Robert Smallshire gave a talk on Confronting Complexity and returned us back to metrics (see also notes from Software Architect 2013).

We started by analysing how to calculate cyclomatic complexity. One interesting observation was that cyclomatic complexity gives us a minimum bound on the number of tests we need to get code coverage. If you follow this through, then if you add a conditional statement once every fifth line then every five lines of code you write demands another test. Ouch.

We looked at a simpler proxy for code complexity, Whitespace Integrated over Lines of Text (WILT). This is a really simple measure and incredibly quick to calculate so it lends itself to visualizing code data quickly.

There was a really good quote attributed to Rob Galankis (technical director at Eve Online):

How many if statements does it take to add a feature?

Again, this comes back to one of the recurring themes of the conference, Bertrand Meyer's open-closed principle.

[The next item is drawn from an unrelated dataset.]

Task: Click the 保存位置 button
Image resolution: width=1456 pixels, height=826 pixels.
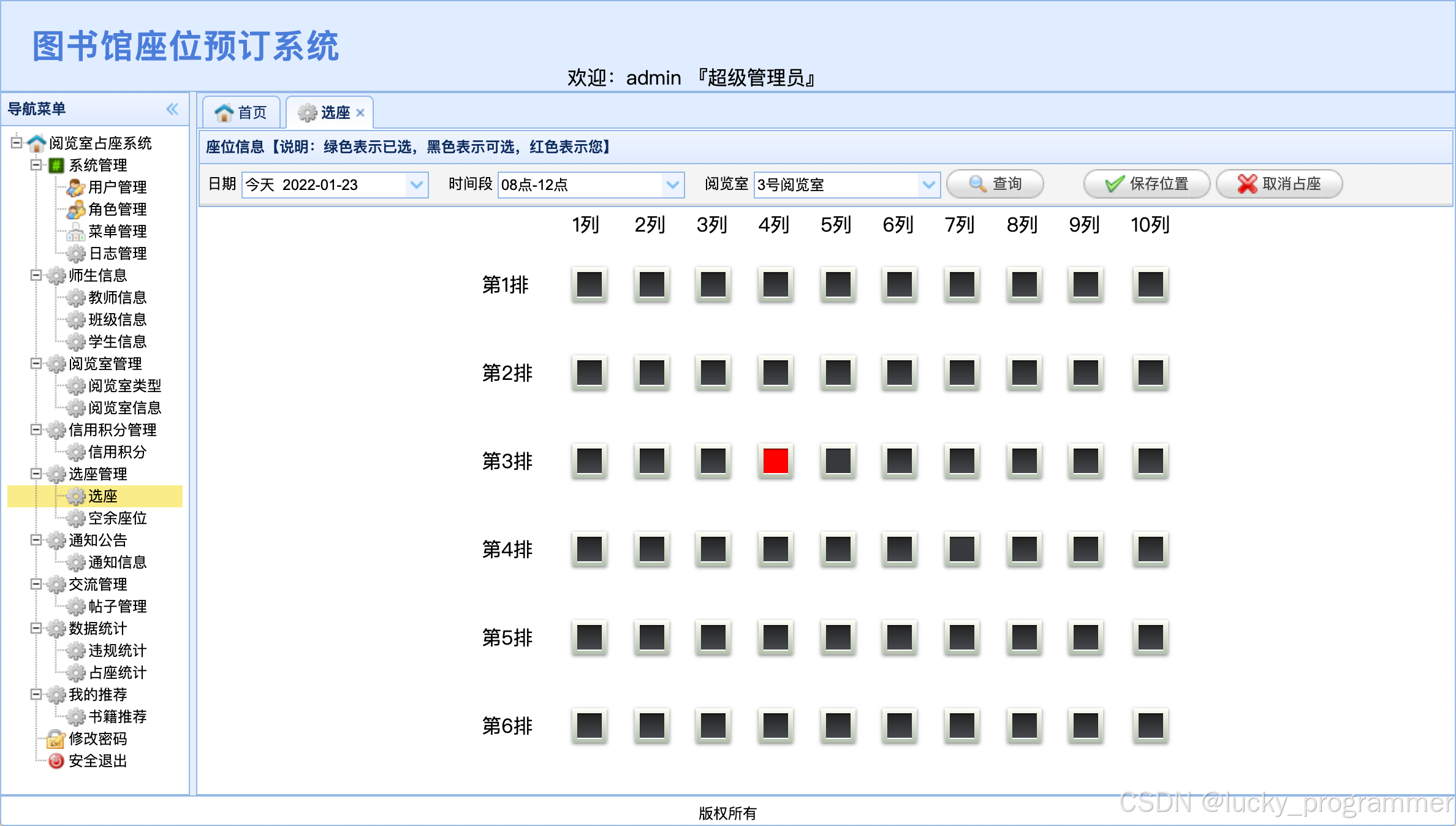Action: [x=1147, y=184]
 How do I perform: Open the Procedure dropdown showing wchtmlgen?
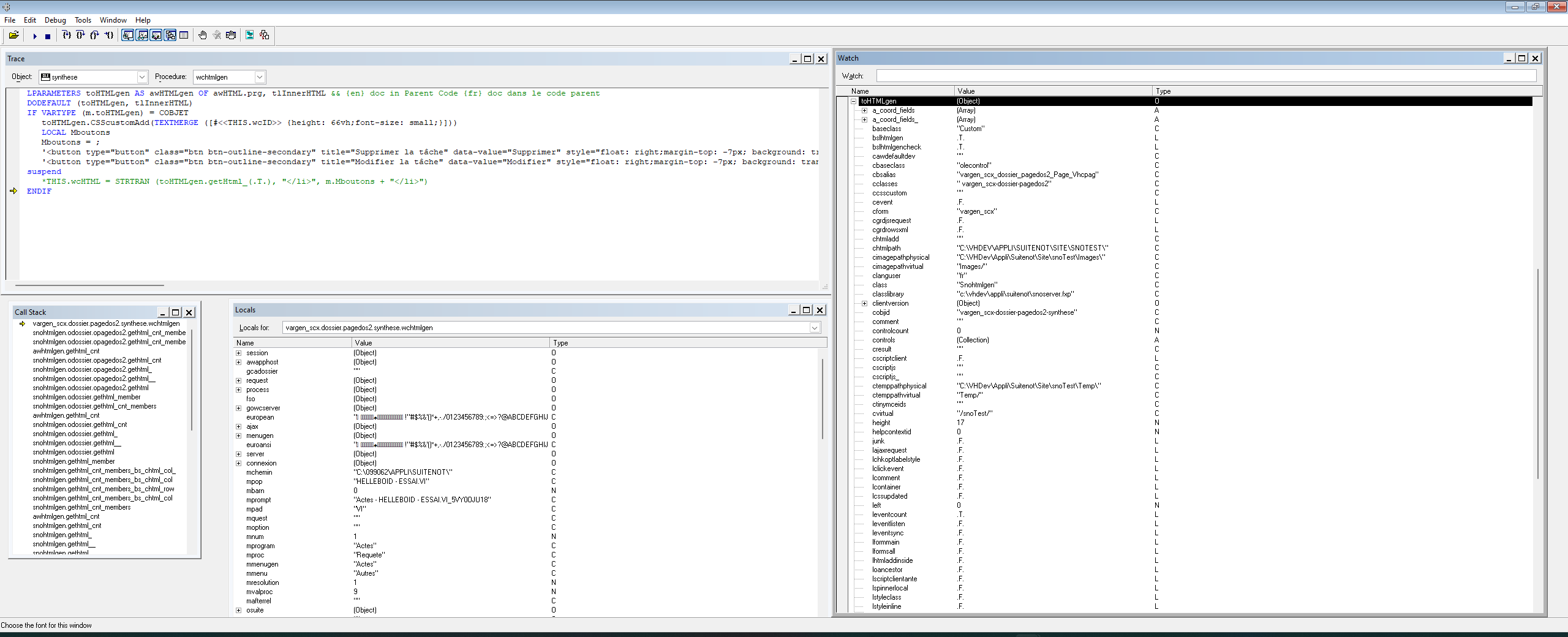(258, 77)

One of my takeaways from this was to pay much more attention to OCP!

Rob mentioned that Refactoring Reduces Complexity and gave the example of "Replace switch with polymorphism". I'd agree with this for the most part, but there are exceptions. Rename for example preserves code complexity, but increases code comprehensibility: the two don't always align. It'd be interesting to hook in a plugin to refactoring tools to calculate WILT before and after refactorings and report on the cumulative benefits.

Rob finished off by presenting an alternative model-driven approach to software engineering. The visualizations were neat and helped show the range of possibilities. That immediately seems like an improvement over other models such as COCOMO. Interestingly, going back to COCOMO shows that developer half-life isn't considered in the model, nor is complexity of the code produced (I guess the assumption is that complexity of the product => complexity of the code?).

Lightning Talks

Finally, we ended up with a set of lightning talks. Nat Pryce gave a quick demo of using neo4j to analyse a heap dump. Graph databases are cool!

Ivan Moore gave a few opinions on how you can protect your software for archaeologists from the future.

  • Ship your source with your product
  • Put your documentation be in source control
  • Put your dependencies in source control (reminded me of nuget package restore considered harmful)
  • Make sure you put instructions to build the product in source control (chef!)

There was a presentation towards the end that showed how adding sound to a running program (initially for the purposes of accessibility) produced some interesting effects. I've done this kind of thing before (creating animations for log files). Sometimes you can just rely on your brain to find the interesting things when you present it in another way.

Conclusion

TICOSA was a great conference. There was a good line up of speakers and lots of interesting content to muse over. What would I like to see next year? I'd really like to hear more war stories. I'd love to hear stories of archaeological digs. I'd especially love to hear about restorations. My general impression is that very few code bases start a restore process and come out better at the end (usually you hear about the big rewrite and sometimes those fail too), but I'd love to hear otherwise!

I'm looking forward to getting back to work on Monday and scraping through the commit logs to see what I can uncover!